For the sediments are the materials of the most stupendous ‘snowfall' the earth has ever seen. It began when the first rains fell on the barren rocks and set in motion the forces of erosion. It was accelerated when living creatures developed in the surface waters and the discarded little shells of lime or silica that had encased them in life began to drift downward to the bottom. Silently, endlessly, with the deliberation of earth processes that can afford to be slow because they have so much time for completion, the accumulation of the sediments has proceeded. So little in a year, or in a human lifetime, but so enormous an amount in the life of earth and sea.

The rains, the eroding away of the earth, the rush of sediment-laden waters have continued, with varying pulse and tempo, throughout all of geologic time. In addition to the silt load of every river that finds its way to the sea, there are other materials that compose the sediments. Volcanic dust, blown perhaps half way around the earth in the upper atmosphere, comes eventually to rest on the ocean, drifts in the currents, becomes waterlogged, and sinks. Sands from coastal deserts are carried seaward on offshore winds, fall to the sea, and sink. Gravel, pebbles, small boulders, and shells are carried by icebergs and drift ice, to be released to the water when the ice melts. Fragments of iron, nickel, and other meteoric debris that enter the earth's atmosphere over the sea—these, too, become flakes of the great snowfall. But most widely distributed of all are the billions upon billions of tiny shells and skeletons, the limy or silicious remains of all the minute creatures that once lived in the upper waters.

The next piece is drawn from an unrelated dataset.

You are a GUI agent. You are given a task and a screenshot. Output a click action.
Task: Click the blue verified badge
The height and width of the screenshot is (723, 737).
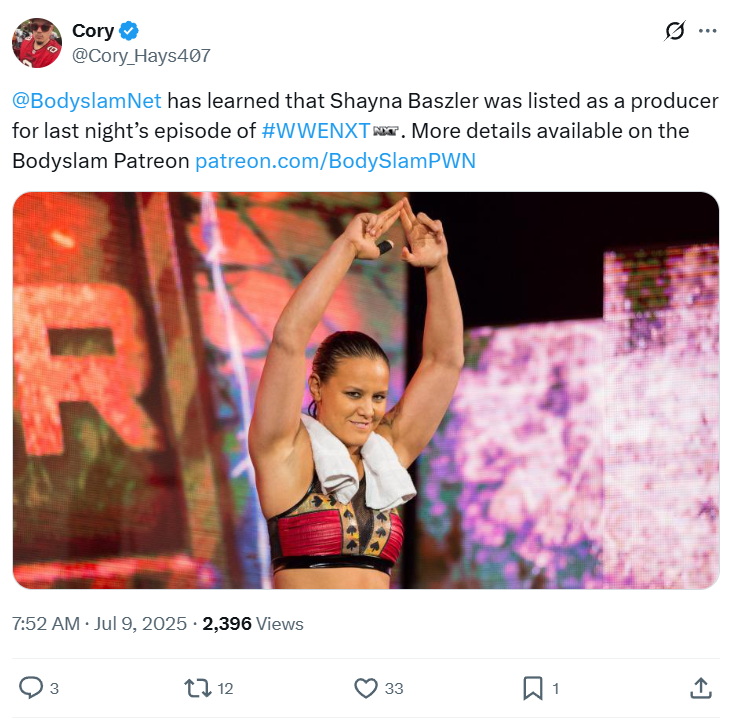click(130, 32)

The sediments are a sort of epic poem of the earth. When we are wise enough, perhaps we can read in them all of past history. For all is written here. In the nature of the materials that compose them and in the arrangement of their successive layers the sediments reflect all that has happened in the waters above them and on the surrounding lands. The dramatic and the catastrophic in earth history have left their trace in the sediments—the outpourings of volcanoes, the advance and retreat of the ice, the searing aridity of desert lands, the sweeping destruction of floods.

The book of the sediments has been opened only within the lifetime of the present generation of scientists, with the most exciting progress in collecting and deciphering samples made since 1945. Early oceanographers could scrape up surface layers of sediment from the sea bottom with dredges. But what was needed was an instrument, operated on the principle of an apple corer, that could be driven vertically into the bottom to remove a long sample or ‘core' in which the order of the different layers was undisturbed. Such an instrument was invented by Dr. C. S. Piggot in 1935, and with the aid of this ‘gun' he obtained a series of cores across the deep Atlantic from Newfoundland to Ireland. These cores averaged about 10 feet long. A piston core sampler, developed by the Swedish oceanographer Kullenberg about 10 years later, now takes undisturbed cores 70 feet long. The rate of sedimentation in the different parts of the ocean is not definitely known, but it is very slow; certainly such a sample represents millions of years of geologic history.

Another ingenious method for studying the sediments has been used by Professor W. Maurice Ewing of Columbia University and the Woods Hole Oceanographic Institution. Professor Ewing found that he could measure the thickness of the carpeting layer of sediments that overlies the rock of the ocean floor by exploding depth charges and recording their echoes; one echo is received from the top of the sediment layer (the apparent bottom of the sea), another from the ‘bottom below the bottom' or the true rock floor. The carrying and use of explosives at sea is hazardous and cannot be attempted by all vessels, but this method was used by the Swedish
Albatross
as well as by the
Atlantis
in its exploration of the Atlantic Ridge. Ewing on the
Atlantis
also used a seismic refraction technique by which sound waves are made to travel horizontally through the rock layers of the ocean floor, providing information about the nature of the rock.